Cleaning product data isn’t something that you can simply start and finish between lunch and afternoon tea. Ensuring optimal data quality is serious work that takes time. However, it’s well worth doing, as it provides substantial benefits: improving findability of products in webshops, improving tender offers, increasing margins, and providing better insight into company inventory.
At Mydatafactory, we know the advantages of clean product data like no other, and we understand the factors for success in data cleansing due to our vast experience with customers. Hard-won wisdom that can only come from time spent in the trenches, as some might say. Below, we share the first three success factors with you. Do you know what makes or breaks your product data quality?
1. Human action
The quality of your product data is largely determined by the way people input, supplement, or value product information. About 98 percent of the problems with data quality are due to the people working with product data. Without human action (more specifically, their mistakes), hardly any data quality issues would occur. Fortunately, it’s also through people that mistakes or gaps in data quality can be fixed. Human action is absolutely a factor for success with regards to data quality. For Example:
Suppose someone types “bule” instead of “blue” in the color attribute entry for a product. Your product data soon becomes contaminated on all your channels. Fortunately, this can be prevented by creating synonym lists in advance with common typing and spelling errors, which allows the software to recognize the errors and change them wherever they occur.
2. Identify who your product experts are and involve them in the process
Optimal product information is the foundation for your data quality. Clean product data is possible only when all information about a product is correct. Identifying who the real product experts are within your organization and involving them in the process so they’re able to give knowledgeable input therefore becomes a crucial part in cleaning up product data. It is these product experts who know which attributes are important for a certain item, in which product class the item best belongs, and the possible values the attributes should have. For example:
For example: In your organization, someone without specific product knowledge likely won’t recognize errors in product specifications. For him or her, an “A3 screw” might seem like a logical thing, because A3-sized paper exists. Only an actual product expert can check information for any mistakes and provide correct information.

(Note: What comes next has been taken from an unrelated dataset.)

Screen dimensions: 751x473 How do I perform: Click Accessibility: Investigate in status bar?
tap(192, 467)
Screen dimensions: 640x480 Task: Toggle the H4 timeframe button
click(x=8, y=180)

3. Classification structure
Most wholesalers have an ever-increasing product range that they sell both online and offline. Our large international customers have a product range of more than 2.5 million items, so a good classification structure is essential. Without standards in your products and classification structures, managing product data and offering information in an unambiguous way becomes extremely difficult. A classification structure helps you organize products so that existing customers and potential customers alike can find the products they need in simple, understandable ways. Your customers’ experiences can be greatly impacted by the choices you make. Which classification structure (ETIM, GS1, eClass, EZ-base, etc.) would make the most sense and best fit your products, customers and internal processes? Which would be helpful in increasing the quality of your product data? For example:
When a customer searches for shower faucets, having the entire range of shower faucets grouped together allows the customer to more easily make a choice, as all the options are readily visible. Plus, when your company expands into other global markets, having international classification structures can help you communicate your products in different countries. Even if the information is in different languages and the products have different names (such as “lagers” in Dutch and “bearings” in English), the products would belong to the same class or group since you’re still talking about the same thing..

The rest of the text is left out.